Although transitional metal dichalcogenides have been regarded as appealing electrodes for sodium/potassium-ion batteries (SIBs/PIBs) owing to their high theoretical capacity, it is a key challenge to realize dichalcogenide anodes with long-period cycling performance and high-rate capability because of their poor conductivity and large volumetric change. Herein, polypyrrole-encapsulated VSe2 nanoplates (VSe2@PPy) were prepared by the selenization of VOOH hollow nanospheres and subsequent in situ polymerization and coating by pyrrole. Benefiting from the inherent metallicity of VSe2, the improvement in the conductivity and the structural protection provided by the PPy layer, the VSe2@PPy nanoplates exhibited enhanced sodium/potassium-storage performances, delivering a superior rate capability with a capacity of 260.0 mA h g-1 at 10 A g-1 in SIBs and 148.6 mA h g-1 at 5 A g-1 in PIBs, as well as revealing an ultrastability in cycling of 324.6 mA h g-1 after 2800 cycles at 4 A g-1 in SIBs.
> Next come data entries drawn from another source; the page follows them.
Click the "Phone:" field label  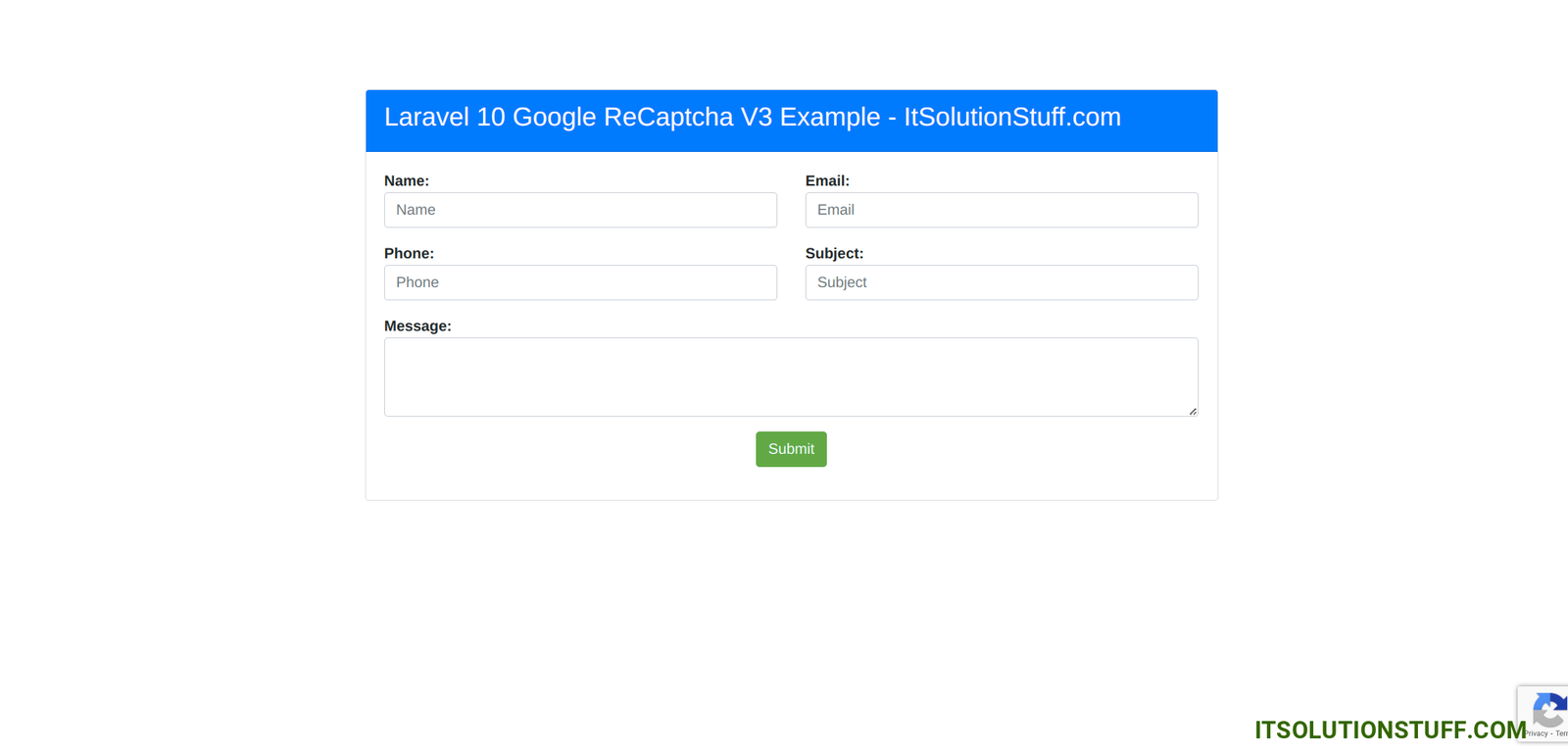pos(409,254)
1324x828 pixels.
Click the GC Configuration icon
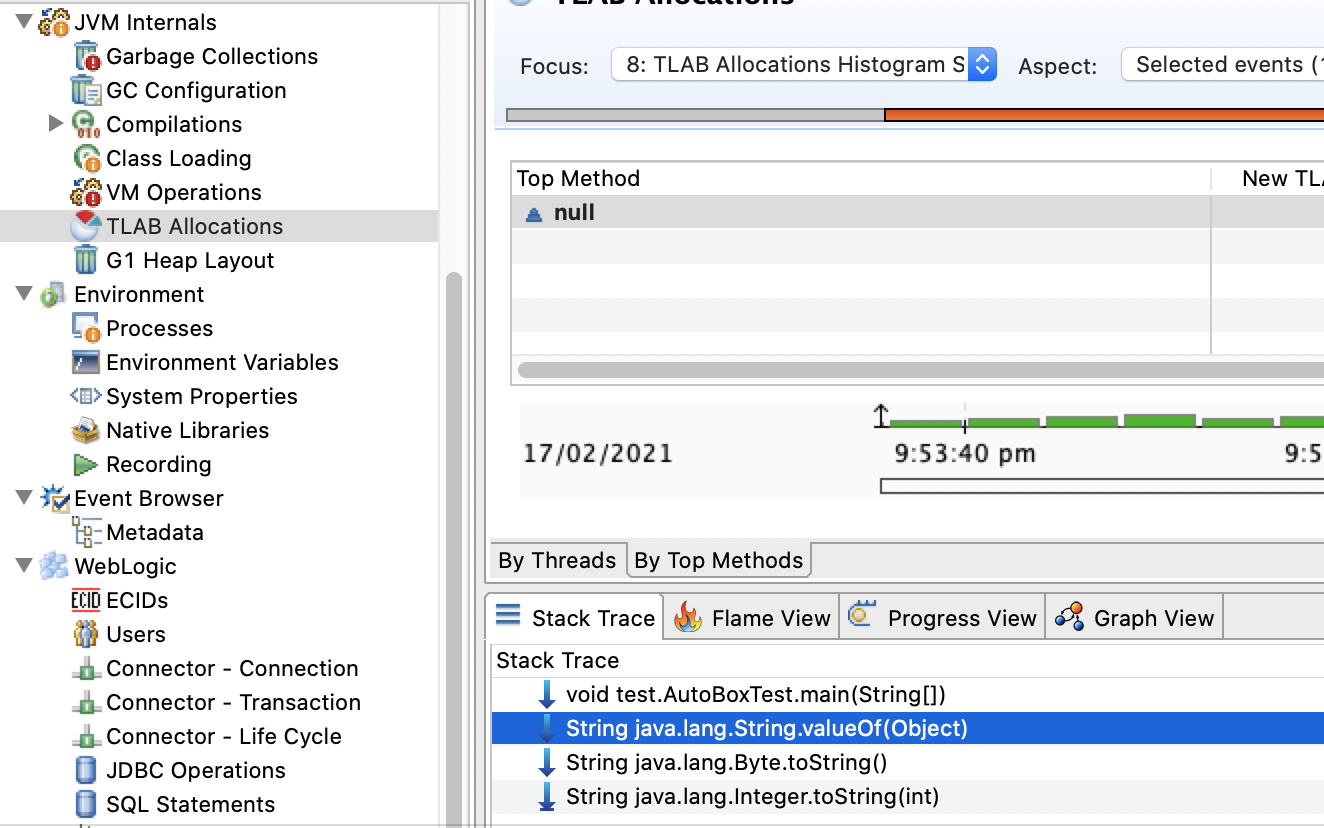coord(87,91)
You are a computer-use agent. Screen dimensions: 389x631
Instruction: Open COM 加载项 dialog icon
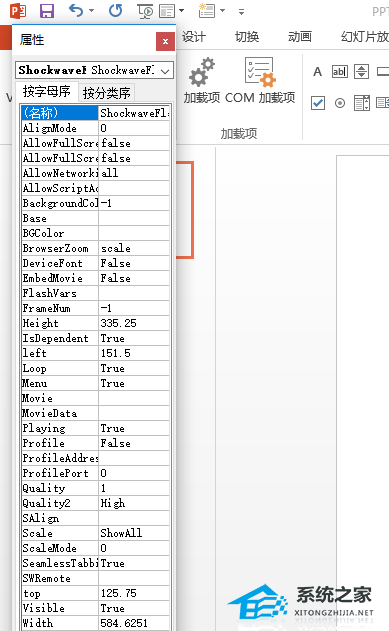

Moreover, the insertion and conversion mechanisms of VSe2@PPy in SIBs with intermediates of Na0.6VSe2, NaVSe2, and VSe were elucidated by in situ/ex situ X-ray diffraction combined with ex situ transmission electron microscopy observation and in situ potentio-electrochemical impedance spectroscopy during the sodiation and desodiation processes. Density functional theory calculations show that the strong coupling between VSe2 and PPy not only causes it to have a stronger total density of states and a built-in electric field, leading to an increased electrical conductivity, but also effectively decreases the ion diffusion barrier.